URI continues Darwin anniversary lecture series with discussion of ‘beneficial microbial partners’ Oct. 19

KINGSTON, R.I. – October 13, 2009 – As part of the University of Rhode Island’s continuing celebration of the 200th anniversary of Charles Darwin’s birth and the 150th anniversary of the publication of his On the Origin of Species, University of Wisconsin Professor Margaret McFall-Ngai will present a lecture on Oct. 19 entitled “In Sickness and in Health: Our Co-Dependence with our Beneficial Microbial Partners.”

The lecture, sponsored by the URI College of Pharmacy, is free and open to the public and will be held in the Ryan Family Auditorium in the URI Center for Biotechnology and Life Sciences at 7:30 p.m.

McFall-Ngai is one of the leaders in the frontier field of the role of beneficial bacteria in health and disease. Her pioneering studies in this area began when she was a young faculty member at the University of Southern California, where she was given the Albert S. Raubenheimer Award for Outstanding Junior Faculty, and continued at the Kewalo Marine Laboratory at the University of Hawaii where she was awarded the Regents’ Medal for Excellence in Research. McFall-Ngai was elected to the American Academy of Microbiology in 2002.

Currently a professor of medical microbiology and immunology at the University of Wisconsin, Madison and 2009-2010 Guggenheim Foundation Fellow, McFall-Ngai studies host responses to interactions with beneficial microbes using the symbiotic relationship between the Hawaiian bobtail squid and bioluminescent bacteria as a model for laboratory study.
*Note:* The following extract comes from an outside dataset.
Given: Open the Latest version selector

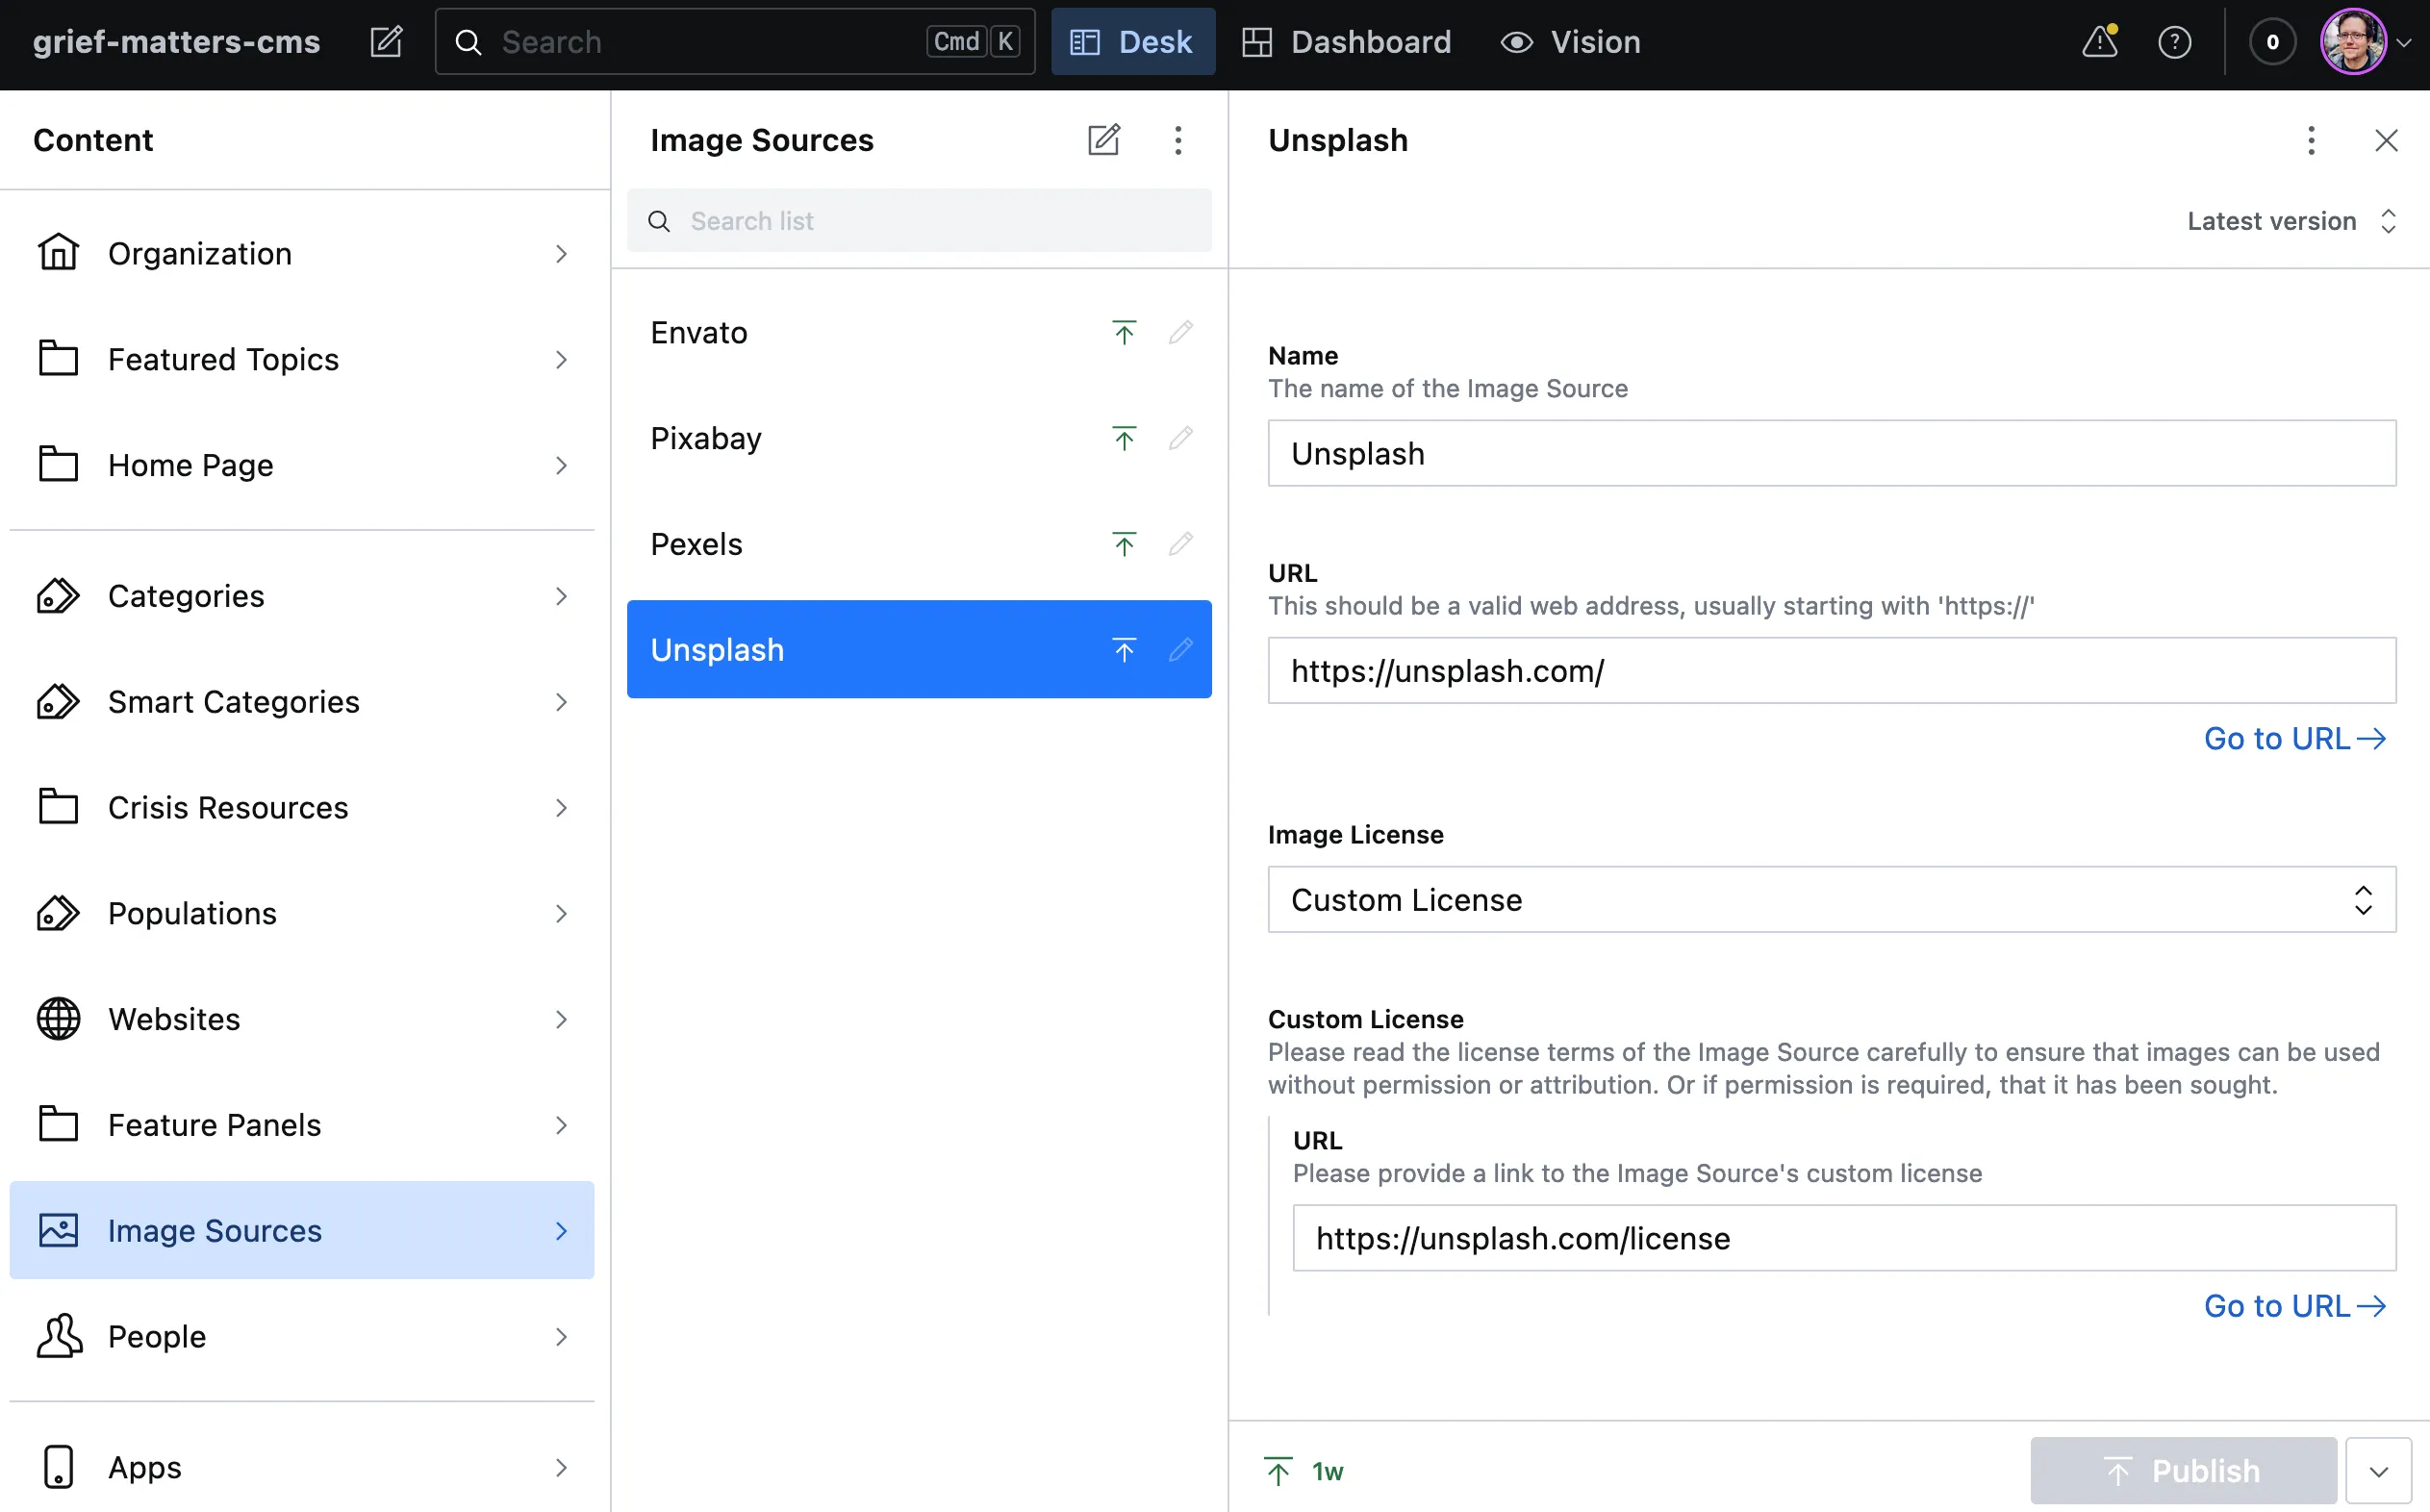Looking at the screenshot, I should click(x=2290, y=221).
Her work addresses the role of symbiosis in shaping the evolution of form and function in the immune system of animals, including humans.

Her lecture will illustrate how animals require persistent associations with hundreds of species of beneficial bacteria to maintain a healthy state.

The final speaker in the URI lecture series will be Debashish Bhattacharya, professor of ecology, evolution and natural resources at Rutgers University, who will discuss “Genomic Approaches to Understanding Red Tide” on Nov. 16.

The lecture series is sponsored by the University’s Alexander M. Cruickshank Endowed Lectureship, the College of the Environment and Life Sciences, the College of Pharmacy, the Honors Program, and the URI chapters of Sigma Xi and Phi Beta Kappa.